*PAGE EXCERPT*.
(begin)

A Superintendent Writes… A Rebuttal to State Standards and Grades – Consideration 3
In response to the 1/23/20 post, “State Standards and Grades – Consideration 3,” a Superintendent adds…
SC,
The problem with your analysis is that in Texas it assumes a test design that is not actually the case with the STAAR. The STAAR Test is not designed to determine learning. It is designed to rank test takers. Psychometricians use Item Response Theory (IRT) in order to pick which questions to put on the test. I won’t bore the readers with unwanted math, but let’s just say the test is designed so that overall 37% of students will get a given question wrong, on average. Yes, some questions will have a correct response rate of 80%, but other questions will have a correct response rate of 20%. Overall the target is about 37% of students will get questions wrong. This is easily verified from TEA’s own website and I have had many educators prove it to themselves.

(end)

*COLLECTED DATA*.
(begin)

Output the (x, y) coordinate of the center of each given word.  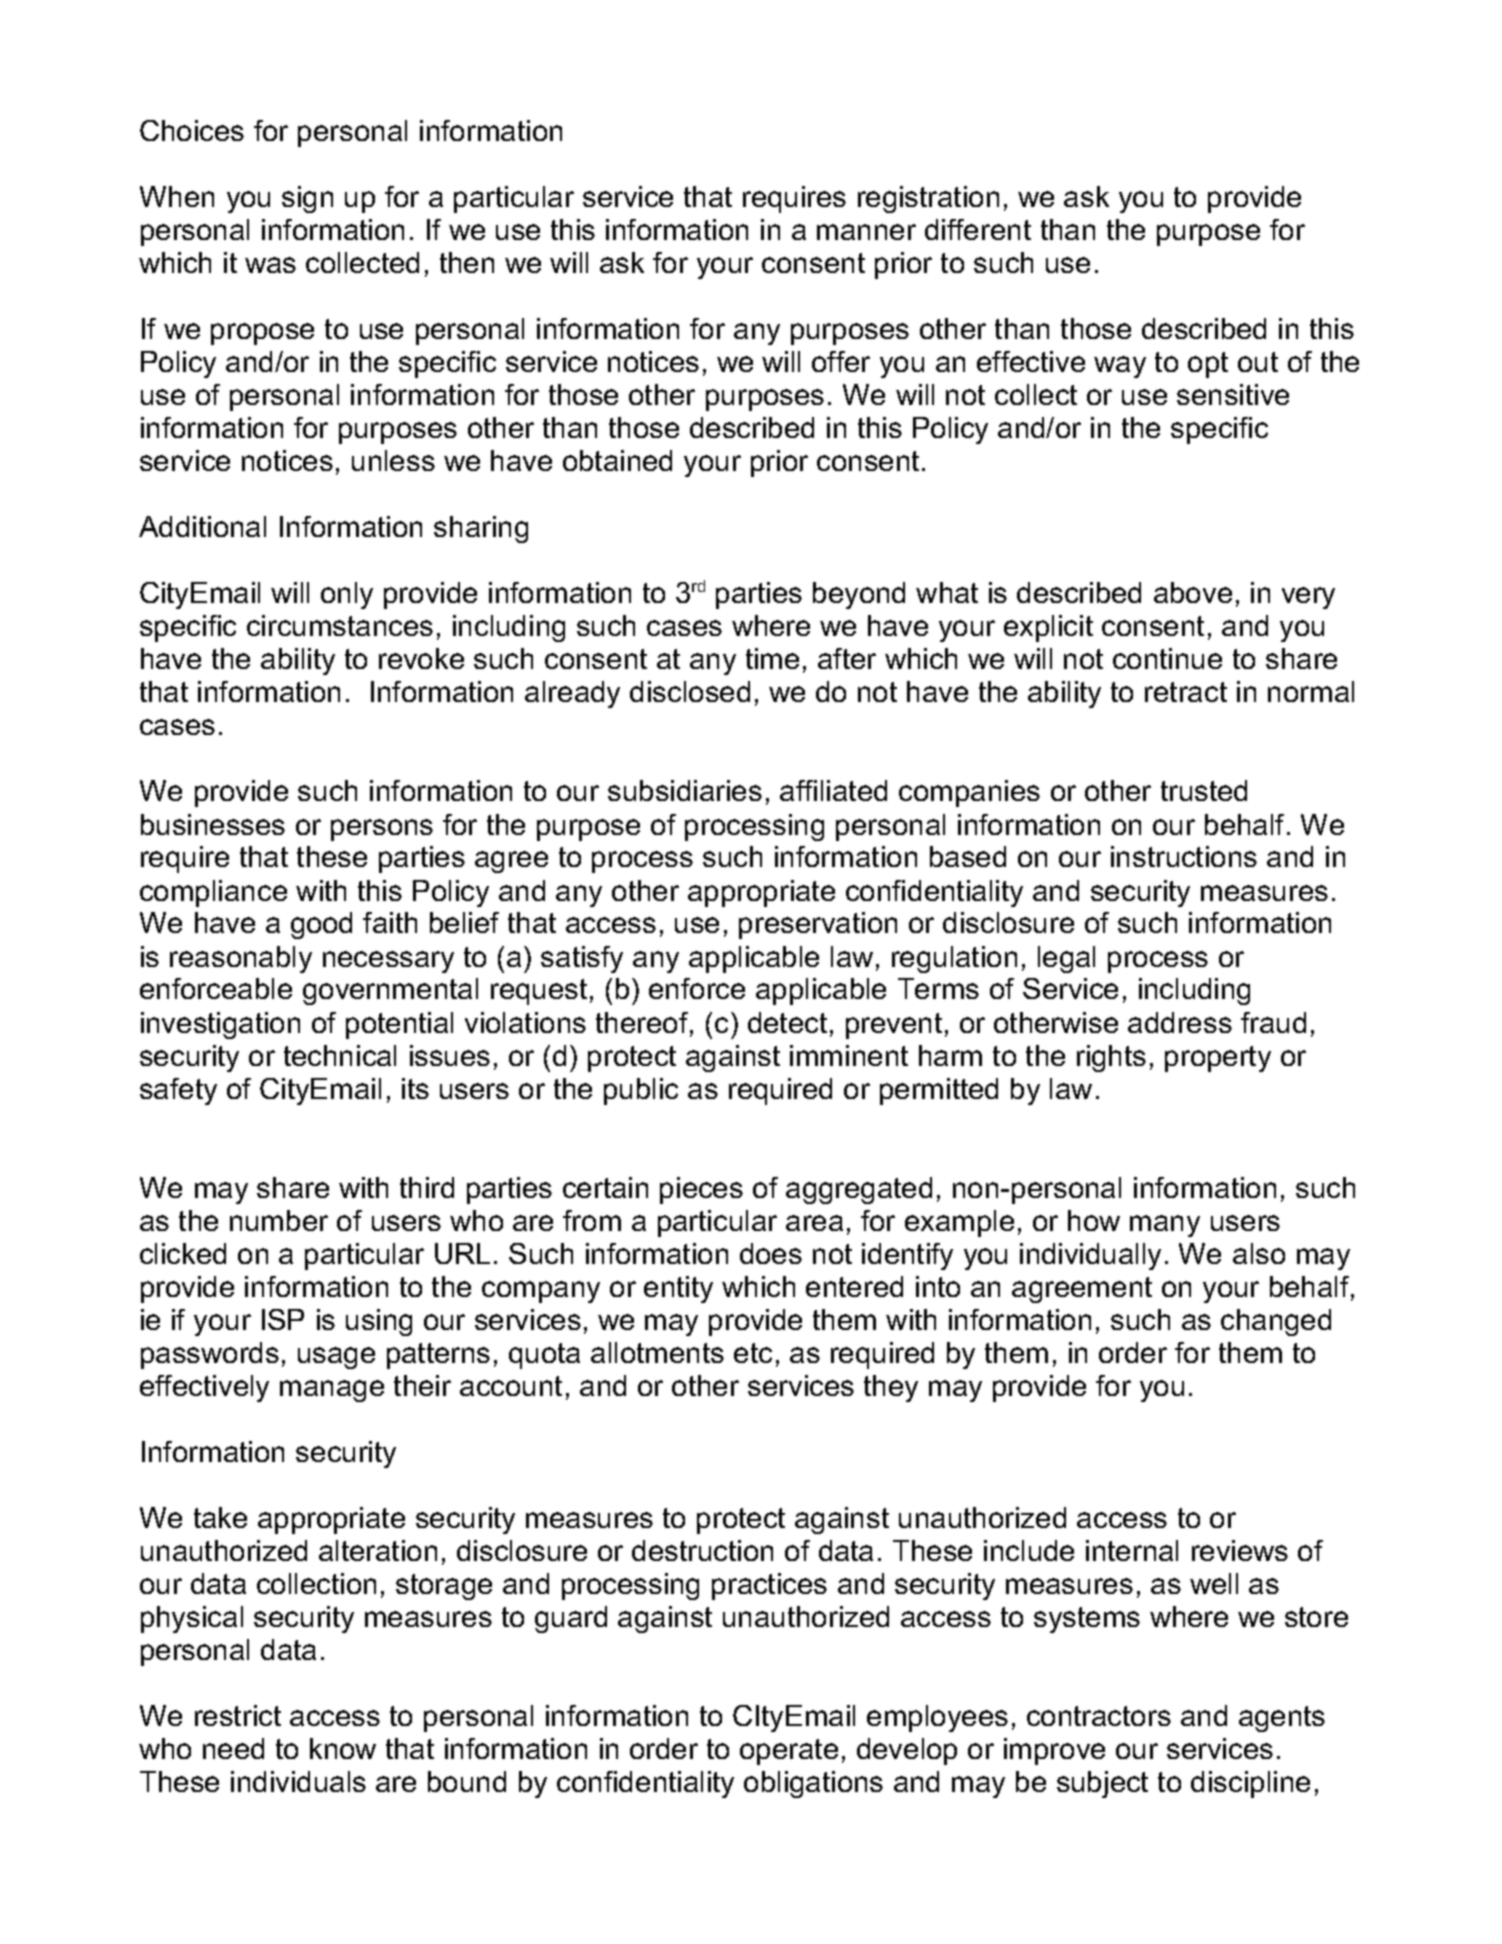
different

(end)

*WHAT THE EXERCISE ASKS*.
Continue the superintendent's rebuttal about the STAAR test from the point where it stops.

*TASK OUTPUT*.
Given the outcomes of using IRT, some conversion must be used to the STAAR to try to convert it to a rating system. I personally don’t think it is possible. Any such conversion will have so many “cut scores,” “regression,” and other adult biases built into it the outcomes will simply be what some adult wants them to be.
My honest opinion is that the STAAR is so bad that when asked what mastering a student expectation means, I can honestly tell you, “I don’t know.”
If anyone tells you they can tell you what it means it most likely means that they are ignorant of how the test is developed.
Think. Work. Achieve.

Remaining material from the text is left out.